§ Work instructions:
Exactly as they stand, set down the following records once more.

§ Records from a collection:
• • • • • • •

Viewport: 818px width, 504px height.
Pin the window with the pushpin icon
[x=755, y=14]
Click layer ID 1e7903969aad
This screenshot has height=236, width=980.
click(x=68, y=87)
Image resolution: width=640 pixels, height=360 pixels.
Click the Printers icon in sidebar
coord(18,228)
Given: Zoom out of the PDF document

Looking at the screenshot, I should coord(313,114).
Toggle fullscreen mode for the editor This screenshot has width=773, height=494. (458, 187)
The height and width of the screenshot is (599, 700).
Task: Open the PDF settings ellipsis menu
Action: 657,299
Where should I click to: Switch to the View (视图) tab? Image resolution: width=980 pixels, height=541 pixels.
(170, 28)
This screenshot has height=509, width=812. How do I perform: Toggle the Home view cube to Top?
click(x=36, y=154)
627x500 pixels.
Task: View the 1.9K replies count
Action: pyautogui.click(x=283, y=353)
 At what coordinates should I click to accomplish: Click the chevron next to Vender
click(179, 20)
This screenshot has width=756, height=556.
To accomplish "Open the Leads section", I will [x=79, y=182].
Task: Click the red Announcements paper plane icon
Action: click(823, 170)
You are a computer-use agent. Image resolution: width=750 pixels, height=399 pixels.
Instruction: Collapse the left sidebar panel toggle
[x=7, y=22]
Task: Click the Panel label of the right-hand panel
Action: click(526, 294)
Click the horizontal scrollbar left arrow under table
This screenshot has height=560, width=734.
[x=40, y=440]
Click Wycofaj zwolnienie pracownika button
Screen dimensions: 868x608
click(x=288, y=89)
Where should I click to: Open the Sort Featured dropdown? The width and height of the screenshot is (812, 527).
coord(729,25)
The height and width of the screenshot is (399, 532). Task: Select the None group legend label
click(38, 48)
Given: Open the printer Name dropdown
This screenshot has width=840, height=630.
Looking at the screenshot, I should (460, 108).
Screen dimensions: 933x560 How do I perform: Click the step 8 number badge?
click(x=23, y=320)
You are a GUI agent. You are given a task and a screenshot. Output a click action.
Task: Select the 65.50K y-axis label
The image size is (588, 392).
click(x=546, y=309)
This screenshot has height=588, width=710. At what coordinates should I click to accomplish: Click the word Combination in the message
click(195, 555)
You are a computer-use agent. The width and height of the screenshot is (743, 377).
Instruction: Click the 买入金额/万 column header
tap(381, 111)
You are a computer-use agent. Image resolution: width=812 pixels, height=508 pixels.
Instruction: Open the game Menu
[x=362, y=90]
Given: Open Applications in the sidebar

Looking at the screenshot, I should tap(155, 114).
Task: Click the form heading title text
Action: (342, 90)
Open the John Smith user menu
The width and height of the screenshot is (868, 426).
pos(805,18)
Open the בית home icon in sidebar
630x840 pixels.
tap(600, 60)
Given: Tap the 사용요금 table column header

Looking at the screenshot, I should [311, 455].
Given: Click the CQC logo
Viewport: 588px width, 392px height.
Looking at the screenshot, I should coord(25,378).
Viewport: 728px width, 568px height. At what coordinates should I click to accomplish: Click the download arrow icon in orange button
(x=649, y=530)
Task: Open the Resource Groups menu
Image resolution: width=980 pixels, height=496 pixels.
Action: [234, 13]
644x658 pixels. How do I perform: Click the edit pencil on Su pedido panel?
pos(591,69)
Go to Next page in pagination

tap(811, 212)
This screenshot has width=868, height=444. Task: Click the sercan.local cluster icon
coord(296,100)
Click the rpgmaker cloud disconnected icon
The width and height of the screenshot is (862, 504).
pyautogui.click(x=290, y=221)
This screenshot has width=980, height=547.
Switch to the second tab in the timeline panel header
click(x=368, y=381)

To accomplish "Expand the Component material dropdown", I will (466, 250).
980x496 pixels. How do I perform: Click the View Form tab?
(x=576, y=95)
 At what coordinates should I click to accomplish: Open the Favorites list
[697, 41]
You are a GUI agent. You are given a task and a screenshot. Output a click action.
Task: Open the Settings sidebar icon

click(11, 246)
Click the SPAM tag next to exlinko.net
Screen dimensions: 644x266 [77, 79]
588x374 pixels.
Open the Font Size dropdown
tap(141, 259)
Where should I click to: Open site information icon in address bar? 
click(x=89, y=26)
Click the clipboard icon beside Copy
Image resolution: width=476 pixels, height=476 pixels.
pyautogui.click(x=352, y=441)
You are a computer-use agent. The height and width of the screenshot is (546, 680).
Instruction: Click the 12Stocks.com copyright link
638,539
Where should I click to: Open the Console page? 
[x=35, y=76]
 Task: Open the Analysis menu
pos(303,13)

• • • • • • •

§ Answer to this exercise:
Viewport: 818px width, 504px height.
Pin the window with the pushpin icon
[x=755, y=14]
Click layer ID 1e7903969aad
This screenshot has height=236, width=980.
click(x=68, y=87)
Image resolution: width=640 pixels, height=360 pixels.
Click the Printers icon in sidebar
coord(18,228)
Given: Zoom out of the PDF document

Looking at the screenshot, I should coord(313,114).
Toggle fullscreen mode for the editor This screenshot has width=773, height=494. (458, 187)
The height and width of the screenshot is (599, 700).
Task: Open the PDF settings ellipsis menu
Action: 657,299
Where should I click to: Switch to the View (视图) tab? Image resolution: width=980 pixels, height=541 pixels.
(170, 28)
This screenshot has height=509, width=812. How do I perform: Toggle the Home view cube to Top?
click(x=36, y=154)
627x500 pixels.
Task: View the 1.9K replies count
Action: pyautogui.click(x=283, y=353)
 At what coordinates should I click to accomplish: Click the chevron next to Vender
click(179, 20)
This screenshot has width=756, height=556.
To accomplish "Open the Leads section", I will [x=79, y=182].
Task: Click the red Announcements paper plane icon
Action: click(823, 170)
You are a computer-use agent. Image resolution: width=750 pixels, height=399 pixels.
Instruction: Collapse the left sidebar panel toggle
[x=7, y=22]
Task: Click the Panel label of the right-hand panel
Action: click(526, 294)
Click the horizontal scrollbar left arrow under table
This screenshot has height=560, width=734.
[x=40, y=440]
Click Wycofaj zwolnienie pracownika button
Screen dimensions: 868x608
click(x=288, y=89)
Where should I click to: Open the Sort Featured dropdown? The width and height of the screenshot is (812, 527).
coord(729,25)
The height and width of the screenshot is (399, 532). Task: Select the None group legend label
click(38, 48)
Given: Open the printer Name dropdown
This screenshot has width=840, height=630.
Looking at the screenshot, I should (460, 108).
Screen dimensions: 933x560 How do I perform: Click the step 8 number badge?
click(x=23, y=320)
You are a GUI agent. You are given a task and a screenshot. Output a click action.
Task: Select the 65.50K y-axis label
The image size is (588, 392).
click(x=546, y=309)
This screenshot has height=588, width=710. At what coordinates should I click to accomplish: Click the word Combination in the message
click(195, 555)
You are a computer-use agent. The width and height of the screenshot is (743, 377).
Instruction: Click the 买入金额/万 column header
tap(381, 111)
You are a computer-use agent. Image resolution: width=812 pixels, height=508 pixels.
Instruction: Open the game Menu
[x=362, y=90]
Given: Open Applications in the sidebar

Looking at the screenshot, I should tap(155, 114).
Task: Click the form heading title text
Action: (342, 90)
Open the John Smith user menu
The width and height of the screenshot is (868, 426).
pos(805,18)
Open the בית home icon in sidebar
630x840 pixels.
tap(600, 60)
Given: Tap the 사용요금 table column header

Looking at the screenshot, I should [311, 455].
Given: Click the CQC logo
Viewport: 588px width, 392px height.
Looking at the screenshot, I should coord(25,378).
Viewport: 728px width, 568px height. At what coordinates should I click to accomplish: Click the download arrow icon in orange button
(x=649, y=530)
Task: Open the Resource Groups menu
Image resolution: width=980 pixels, height=496 pixels.
Action: [234, 13]
644x658 pixels. How do I perform: Click the edit pencil on Su pedido panel?
pos(591,69)
Go to Next page in pagination

tap(811, 212)
This screenshot has width=868, height=444. Task: Click the sercan.local cluster icon
coord(296,100)
Click the rpgmaker cloud disconnected icon
The width and height of the screenshot is (862, 504).
pyautogui.click(x=290, y=221)
This screenshot has width=980, height=547.
Switch to the second tab in the timeline panel header
click(x=368, y=381)

To accomplish "Expand the Component material dropdown", I will (466, 250).
980x496 pixels. How do I perform: Click the View Form tab?
(x=576, y=95)
 At what coordinates should I click to accomplish: Open the Favorites list
[697, 41]
You are a GUI agent. You are given a task and a screenshot. Output a click action.
Task: Open the Settings sidebar icon

click(11, 246)
Click the SPAM tag next to exlinko.net
Screen dimensions: 644x266 [77, 79]
588x374 pixels.
Open the Font Size dropdown
tap(141, 259)
Where should I click to: Open site information icon in address bar? 
click(x=89, y=26)
Click the clipboard icon beside Copy
Image resolution: width=476 pixels, height=476 pixels.
pyautogui.click(x=352, y=441)
You are a computer-use agent. The height and width of the screenshot is (546, 680).
Instruction: Click the 12Stocks.com copyright link
638,539
Where should I click to: Open the Console page? 
[x=35, y=76]
 Task: Open the Analysis menu
pos(303,13)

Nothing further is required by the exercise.